* **Collected data entries**
------------------------

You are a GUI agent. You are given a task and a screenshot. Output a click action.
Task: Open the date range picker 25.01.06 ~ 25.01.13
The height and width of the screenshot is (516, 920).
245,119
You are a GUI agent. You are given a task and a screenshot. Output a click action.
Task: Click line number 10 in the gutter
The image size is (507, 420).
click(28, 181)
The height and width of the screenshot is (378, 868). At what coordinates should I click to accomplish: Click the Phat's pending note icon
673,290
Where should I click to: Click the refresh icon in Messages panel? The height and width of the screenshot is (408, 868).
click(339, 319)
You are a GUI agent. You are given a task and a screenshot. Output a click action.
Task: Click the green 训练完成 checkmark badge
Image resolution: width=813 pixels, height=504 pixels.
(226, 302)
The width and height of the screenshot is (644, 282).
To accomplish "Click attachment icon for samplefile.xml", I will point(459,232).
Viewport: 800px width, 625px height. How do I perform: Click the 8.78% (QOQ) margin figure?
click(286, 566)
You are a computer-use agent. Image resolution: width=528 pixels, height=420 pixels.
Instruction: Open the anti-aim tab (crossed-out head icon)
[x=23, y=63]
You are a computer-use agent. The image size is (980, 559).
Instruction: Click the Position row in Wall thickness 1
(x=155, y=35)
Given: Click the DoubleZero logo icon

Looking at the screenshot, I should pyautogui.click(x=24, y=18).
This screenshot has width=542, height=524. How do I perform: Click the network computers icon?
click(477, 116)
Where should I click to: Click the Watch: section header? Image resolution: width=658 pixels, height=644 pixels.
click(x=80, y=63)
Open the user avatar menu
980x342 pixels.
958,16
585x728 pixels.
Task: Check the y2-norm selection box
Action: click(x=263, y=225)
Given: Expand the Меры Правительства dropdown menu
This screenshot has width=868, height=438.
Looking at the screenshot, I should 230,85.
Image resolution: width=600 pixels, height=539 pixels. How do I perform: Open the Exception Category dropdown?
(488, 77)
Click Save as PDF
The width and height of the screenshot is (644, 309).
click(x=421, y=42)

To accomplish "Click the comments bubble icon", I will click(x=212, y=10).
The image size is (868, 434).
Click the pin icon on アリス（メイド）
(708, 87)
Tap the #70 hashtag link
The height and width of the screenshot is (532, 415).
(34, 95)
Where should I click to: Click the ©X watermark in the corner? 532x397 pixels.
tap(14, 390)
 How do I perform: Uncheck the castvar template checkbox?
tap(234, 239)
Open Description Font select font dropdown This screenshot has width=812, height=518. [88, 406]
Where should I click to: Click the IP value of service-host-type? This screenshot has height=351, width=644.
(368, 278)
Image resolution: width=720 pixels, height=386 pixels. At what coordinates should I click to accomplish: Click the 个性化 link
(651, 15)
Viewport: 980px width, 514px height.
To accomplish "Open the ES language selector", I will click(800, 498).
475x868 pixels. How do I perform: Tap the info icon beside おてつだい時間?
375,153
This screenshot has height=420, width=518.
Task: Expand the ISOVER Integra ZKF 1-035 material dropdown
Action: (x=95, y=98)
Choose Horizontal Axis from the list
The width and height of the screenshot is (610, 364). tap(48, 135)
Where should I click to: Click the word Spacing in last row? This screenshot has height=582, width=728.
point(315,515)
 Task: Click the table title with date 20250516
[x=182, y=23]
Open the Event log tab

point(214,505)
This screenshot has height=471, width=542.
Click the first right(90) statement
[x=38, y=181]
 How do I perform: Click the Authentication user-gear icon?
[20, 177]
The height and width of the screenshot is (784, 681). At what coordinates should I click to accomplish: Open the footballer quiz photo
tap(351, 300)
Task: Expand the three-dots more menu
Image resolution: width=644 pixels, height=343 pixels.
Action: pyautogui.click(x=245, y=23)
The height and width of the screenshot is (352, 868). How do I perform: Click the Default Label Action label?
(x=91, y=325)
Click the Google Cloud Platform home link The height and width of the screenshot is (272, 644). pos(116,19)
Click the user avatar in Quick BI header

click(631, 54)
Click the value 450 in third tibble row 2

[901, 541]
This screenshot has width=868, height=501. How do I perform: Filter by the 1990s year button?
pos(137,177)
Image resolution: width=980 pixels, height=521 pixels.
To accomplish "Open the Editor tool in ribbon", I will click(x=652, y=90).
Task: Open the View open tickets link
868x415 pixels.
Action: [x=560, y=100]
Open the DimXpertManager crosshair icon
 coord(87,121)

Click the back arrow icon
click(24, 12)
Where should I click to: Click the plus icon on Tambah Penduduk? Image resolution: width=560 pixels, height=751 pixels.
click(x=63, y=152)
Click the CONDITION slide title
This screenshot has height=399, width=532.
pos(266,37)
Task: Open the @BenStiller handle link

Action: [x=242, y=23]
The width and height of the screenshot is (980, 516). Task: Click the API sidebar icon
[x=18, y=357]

------------------------

* **About this task**
Each entry shown above should be transcribed exactly as written.

* **Result for this task**
You are a GUI agent. You are given a task and a screenshot. Output a click action.
Task: Open the date range picker 25.01.06 ~ 25.01.13
The height and width of the screenshot is (516, 920).
245,119
You are a GUI agent. You are given a task and a screenshot. Output a click action.
Task: Click line number 10 in the gutter
The image size is (507, 420).
click(28, 181)
The height and width of the screenshot is (378, 868). At what coordinates should I click to accomplish: Click the Phat's pending note icon
673,290
Where should I click to: Click the refresh icon in Messages panel? The height and width of the screenshot is (408, 868).
click(339, 319)
You are a GUI agent. You are given a task and a screenshot. Output a click action.
Task: Click the green 训练完成 checkmark badge
Image resolution: width=813 pixels, height=504 pixels.
(226, 302)
The width and height of the screenshot is (644, 282).
To accomplish "Click attachment icon for samplefile.xml", I will point(459,232).
Viewport: 800px width, 625px height. How do I perform: Click the 8.78% (QOQ) margin figure?
click(286, 566)
You are a computer-use agent. Image resolution: width=528 pixels, height=420 pixels.
Instruction: Open the anti-aim tab (crossed-out head icon)
[x=23, y=63]
You are a computer-use agent. The image size is (980, 559).
Instruction: Click the Position row in Wall thickness 1
(x=155, y=35)
Given: Click the DoubleZero logo icon

Looking at the screenshot, I should pyautogui.click(x=24, y=18).
This screenshot has width=542, height=524. How do I perform: Click the network computers icon?
click(477, 116)
Where should I click to: Click the Watch: section header? Image resolution: width=658 pixels, height=644 pixels.
click(x=80, y=63)
Open the user avatar menu
980x342 pixels.
958,16
585x728 pixels.
Task: Check the y2-norm selection box
Action: click(x=263, y=225)
Given: Expand the Меры Правительства dropdown menu
This screenshot has width=868, height=438.
Looking at the screenshot, I should 230,85.
Image resolution: width=600 pixels, height=539 pixels. How do I perform: Open the Exception Category dropdown?
(488, 77)
Click Save as PDF
The width and height of the screenshot is (644, 309).
click(x=421, y=42)

To accomplish "Click the comments bubble icon", I will click(x=212, y=10).
The image size is (868, 434).
Click the pin icon on アリス（メイド）
(708, 87)
Tap the #70 hashtag link
The height and width of the screenshot is (532, 415).
(34, 95)
Where should I click to: Click the ©X watermark in the corner? 532x397 pixels.
tap(14, 390)
 How do I perform: Uncheck the castvar template checkbox?
tap(234, 239)
Open Description Font select font dropdown This screenshot has width=812, height=518. [88, 406]
Where should I click to: Click the IP value of service-host-type? This screenshot has height=351, width=644.
(368, 278)
Image resolution: width=720 pixels, height=386 pixels. At what coordinates should I click to accomplish: Click the 个性化 link
(651, 15)
Viewport: 980px width, 514px height.
To accomplish "Open the ES language selector", I will click(800, 498).
475x868 pixels. How do I perform: Tap the info icon beside おてつだい時間?
375,153
This screenshot has height=420, width=518.
Task: Expand the ISOVER Integra ZKF 1-035 material dropdown
Action: (x=95, y=98)
Choose Horizontal Axis from the list
The width and height of the screenshot is (610, 364). tap(48, 135)
Where should I click to: Click the word Spacing in last row? This screenshot has height=582, width=728.
point(315,515)
 Task: Click the table title with date 20250516
[x=182, y=23]
Open the Event log tab

point(214,505)
This screenshot has height=471, width=542.
Click the first right(90) statement
[x=38, y=181]
 How do I perform: Click the Authentication user-gear icon?
[20, 177]
The height and width of the screenshot is (784, 681). At what coordinates should I click to accomplish: Open the footballer quiz photo
tap(351, 300)
Task: Expand the three-dots more menu
Image resolution: width=644 pixels, height=343 pixels.
Action: pyautogui.click(x=245, y=23)
The height and width of the screenshot is (352, 868). How do I perform: Click the Default Label Action label?
(x=91, y=325)
Click the Google Cloud Platform home link The height and width of the screenshot is (272, 644). pos(116,19)
Click the user avatar in Quick BI header

click(631, 54)
Click the value 450 in third tibble row 2

[901, 541]
This screenshot has width=868, height=501. How do I perform: Filter by the 1990s year button?
pos(137,177)
Image resolution: width=980 pixels, height=521 pixels.
To accomplish "Open the Editor tool in ribbon", I will click(x=652, y=90).
Task: Open the View open tickets link
868x415 pixels.
Action: [x=560, y=100]
Open the DimXpertManager crosshair icon
 coord(87,121)

Click the back arrow icon
click(24, 12)
Where should I click to: Click the plus icon on Tambah Penduduk? Image resolution: width=560 pixels, height=751 pixels.
click(x=63, y=152)
Click the CONDITION slide title
This screenshot has height=399, width=532.
pos(266,37)
Task: Open the @BenStiller handle link

Action: [x=242, y=23]
The width and height of the screenshot is (980, 516). Task: Click the API sidebar icon
[x=18, y=357]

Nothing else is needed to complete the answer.